小川が全7戦中6戦で一本勝ちの圧巻V 全日本選手権へ弾み/東京都選手権
文句なしのスタートを切った。今年最初の公式戦となった今大会。順調に勝ち上がった小川に試練が訪れたのは、2015年の講道館杯81kg級王者の海老泰博(旭化成)と対戦した5回戦。開始早々に右手親指を負傷すると、満足な試合運びができない。しかし「つかめなかったので」(小川)と臨機応変に対応して繰り出した投げ技で豪快に一本勝ち。全日本選手権の出場権を手にすると、昨年敗れた準々決勝を危なげなく突破。準決勝は優勝候補筆頭と目された先月のグランドスラム・パリの100kg級優勝者の飯田健太郎(国士舘高)を破った丸山剛毅(パーク24)と対戦。一緒に練習をする機会も多く、戦術も知られている丸山に一時技ありを先行される苦しい展開となる。それでも「焦りはなかった」(小川)と50kg近い体格差を生かし、逆転の一本勝ち。迎えた決勝でも同級生の香川(東海大)を旗判定で下し、初優勝。猿渡琢海監督(平11営卒)も「よくやった」と健闘をねぎらった。

得意の寝技で一本勝ちを重ねた
屈辱をばねに進化を見せた。昨年11月の講道館杯では上位進出、優勝も期待された中でまさかの3回戦敗退。
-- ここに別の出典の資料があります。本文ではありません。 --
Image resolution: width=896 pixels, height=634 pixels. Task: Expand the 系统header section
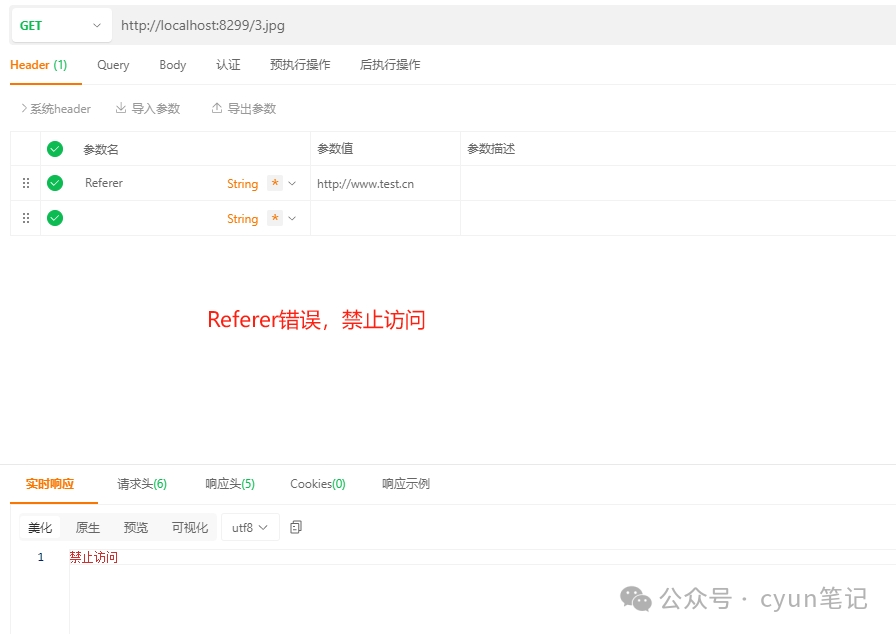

「自分の中でも大きかった」(小川)とライバルたちに後れを取った事実は小川を変えた。その結果を如実に表したのが寝技の強さ。今大会では4試合で寝技で一本勝ち。丸山との準決勝でも一度抑え込まれたがすぐに解き、ポイントを奪わせなかった。攻守で持ち味の寝技の強さが発揮された結果に、応援に駆け付けた父・直也氏も「そこ(寝技)をしっかりやれていたのはよかった」と愛息の奮闘に目を細めた。出場権を手にした全日本選手権に加え、来月2日には福岡で全日本選抜体重別選手権が行われる。既に組み合わせが発表されており、1回戦の相手はリオデジャネイロ五輪銀メダリストの原沢久喜(日本中央競馬会)に決まった。「気合の入る組み合わせ」(小川)と闘志を燃やす。シニア日本一へ小川の挑戦はこれからだ。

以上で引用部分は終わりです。